WRITTEN REQUEST: Continue the news report on BHP Billiton's exploration spending and recent energy-sector acquisitions, starting right after its final sentence.

In the release BHP Billiton also said: "Petroleum exploration expenditure for 2014 financial year was US$600 million, of which US$369 million was expensed. During the period, BHP Billiton signed a production sharing contract for Block 23b (60 per cent interest and operator) and farmed into Blocks 23a and 14 (70 per cent interest and operator) in T&T."A US$750 million exploration programme, largely focused on the Gulf of Mexico, Western Australia and the collection of seismic data in T&T is planned for the 2015 financial year."
This means BHP Billiton's farm in to two of BP's deep water acreage blocks, reported in April, would have cost a fraction of US$369 million.The last 12 months have been a busy period for acquisitions in the energy sector. In July Trinity Exploration and Production plc said it was paying Centrica US$23 million for 80 per cent in two undeveloped blocks.

SUPPLIED ENTRIES:
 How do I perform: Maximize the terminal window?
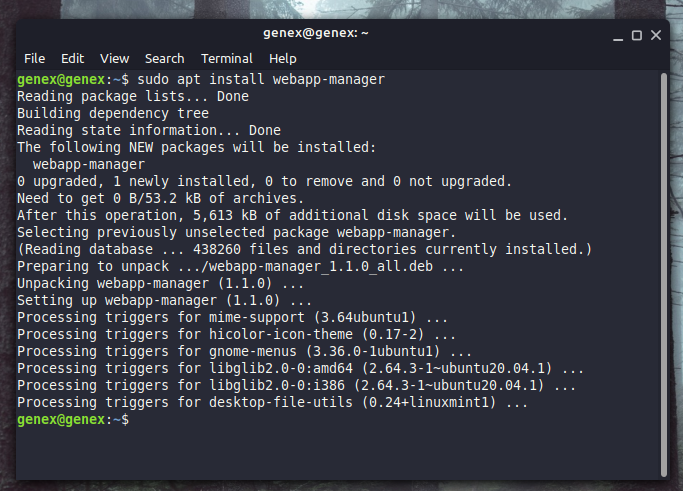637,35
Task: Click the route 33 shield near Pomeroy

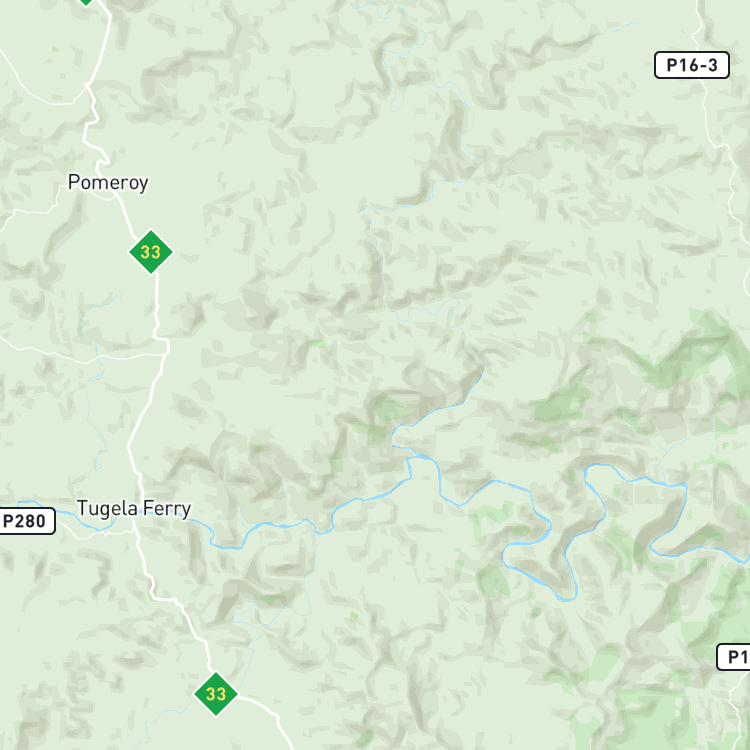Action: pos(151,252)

---

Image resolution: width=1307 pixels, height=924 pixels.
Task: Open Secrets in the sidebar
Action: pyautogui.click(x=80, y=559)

WRITTEN ANSWER:
A week earlier in the same month, Leni said it was paying Singapore's Rex International Caribbean subsidiary US$5 million for a 100 per cent interest in the producing Trinity-Inniss field in south-eastern Trinidad; and in October last year, the National Gas Company (NGC) paid France's Total US$473 million for 30 per cent in Block 2(c) and 8.5 per cent in Block 3(a), producing fields off the east coast of Trinidad.